We observe that billions of users worldwide have no problem installing apps on their phones, but vanishingly few are interested in installing apps on a server, instead resorting to centralized SaaS. But on Sandstorm, installing a new app is actually faster and easier than signing up for its SaaS equivalent. When you get install times down to the 10-second range, users will actually go and install dozens of apps just to see what they do – something that no one would ever do if each takes 30 minutes of setup, and that most people don’t even really want to do with SaaS signups.

Granted, SMTP setup needs to happen when installing Sandstorm itself. However:

  • This work is amortized across all the apps that eventually run on the server.
  • There are Sandstorm hosting providers available where SMTP is preconfigured.
  • We aim to automate as much of the setup as possible. We’ve already automated setting up DNS and TLS, and we plan to tackle SMTP in the future, e.g. by offering the option to automatically configure using Mailgun.

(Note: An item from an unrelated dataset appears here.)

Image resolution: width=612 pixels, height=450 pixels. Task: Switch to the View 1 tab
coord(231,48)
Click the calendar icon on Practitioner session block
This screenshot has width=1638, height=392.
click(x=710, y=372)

I imagine that, as an app developer, these kinds of automations are not the thing you want to be spending your time on. So by targeting Sandstorm you could leverage our work.

With all that said, I recognize there are other reasons why it might not make sense to officially support Sandstorm yet. But I really can’t let you get away with “30-minute installs are fine”. :wink:

9 Likes

I see this a something for sandstorm to put in their scope, rather than Discourse. Including the support of the platform outside of a docker container. I don’t think there is a great value exchange here given the short term and ongoing resources that would be required by the Discourse group to maintain this. It takes resources away from it’s core mission: developing a great platform for the future of quality online conversations and collaboration.

The 30mins one might spend installing the software pales in comparison to the hours, days and weeks you will spend building a community.

Discourse is not just an app, it’s a community platform. In fact I’d almost counter that the (slight) curve installing the software benefits the Discourse project by focusing on a userbase that is serious about building communities for the long haul, not just “trying out a forum software”.

For those that don’t want to do a 30min install, other options exist that do not require extra resources of the Discourse team.